A Kellogg Work-in-Progress Seminar with Faculty Fellow Susanne Wengle.

Russia’s food system has undergone profound changes over the last 15-20 years. Large capital investments have increased production and productivity and led to dramatic changes in how food is produced and processed. Agrifood corporations have emerged as new central actors, as producers, land-owners, and financiers. The rise of corporate farms was made possible by a set of political priorities and generous public support measures. The paper makes two contributions: first, it documents and explains the nature of the political bargain between corporate farms and the Putin government. New technologies are central to this bargain. Secondly, the paper makes a broader theoretical argument about the political dynamics of change in agro-food system. Food studies tend to rely on one set of actors as drivers of change – consumers, citizens, or corporations. This paper suggests that the concept of technopolitics provides promising way to understand the dynamics of change in food systems, in Russia and beyond.
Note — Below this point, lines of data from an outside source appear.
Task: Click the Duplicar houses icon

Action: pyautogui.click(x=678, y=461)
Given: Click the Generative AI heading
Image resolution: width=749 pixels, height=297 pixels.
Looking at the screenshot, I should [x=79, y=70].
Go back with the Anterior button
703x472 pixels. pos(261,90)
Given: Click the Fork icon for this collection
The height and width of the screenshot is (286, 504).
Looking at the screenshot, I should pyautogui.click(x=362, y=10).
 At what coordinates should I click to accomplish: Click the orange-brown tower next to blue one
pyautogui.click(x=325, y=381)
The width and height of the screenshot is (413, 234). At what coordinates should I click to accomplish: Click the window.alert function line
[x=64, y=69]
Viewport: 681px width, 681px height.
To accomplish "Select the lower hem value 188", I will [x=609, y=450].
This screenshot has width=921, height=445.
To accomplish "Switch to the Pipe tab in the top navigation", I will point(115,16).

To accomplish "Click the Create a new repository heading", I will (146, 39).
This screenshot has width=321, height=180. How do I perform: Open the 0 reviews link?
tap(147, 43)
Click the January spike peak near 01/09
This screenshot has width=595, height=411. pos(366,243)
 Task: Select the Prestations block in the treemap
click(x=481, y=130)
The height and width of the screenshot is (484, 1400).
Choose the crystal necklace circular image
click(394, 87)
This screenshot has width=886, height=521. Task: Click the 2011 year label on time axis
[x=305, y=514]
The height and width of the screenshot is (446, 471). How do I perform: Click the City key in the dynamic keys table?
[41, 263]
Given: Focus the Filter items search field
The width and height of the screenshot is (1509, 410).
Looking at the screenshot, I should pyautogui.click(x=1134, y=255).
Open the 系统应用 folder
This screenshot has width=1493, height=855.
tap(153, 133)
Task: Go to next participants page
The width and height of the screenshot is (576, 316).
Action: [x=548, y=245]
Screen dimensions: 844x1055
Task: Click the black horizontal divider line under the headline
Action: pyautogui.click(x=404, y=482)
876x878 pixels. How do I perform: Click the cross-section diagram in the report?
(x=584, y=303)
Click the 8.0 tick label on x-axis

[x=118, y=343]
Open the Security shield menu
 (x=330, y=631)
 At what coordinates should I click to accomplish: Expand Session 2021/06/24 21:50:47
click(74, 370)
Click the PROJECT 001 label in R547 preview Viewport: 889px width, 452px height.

Work-in-Progress Seminars are designed to generate in-depth discussion of new scholarly work. For the pre-circulated paper and to attend, register with kievents@nd.edu.

Speakers / Related People
Susanne Wengle

Susanne Wengle is Associate Professor of Political Science at the University of Notre Dame. Wengle's main research interests concern the politics of markets regulations; her past research examines how particular regulations function and how they evolve, what “politics” make them possible, and also how their effects change the political conditions in which they were formulated...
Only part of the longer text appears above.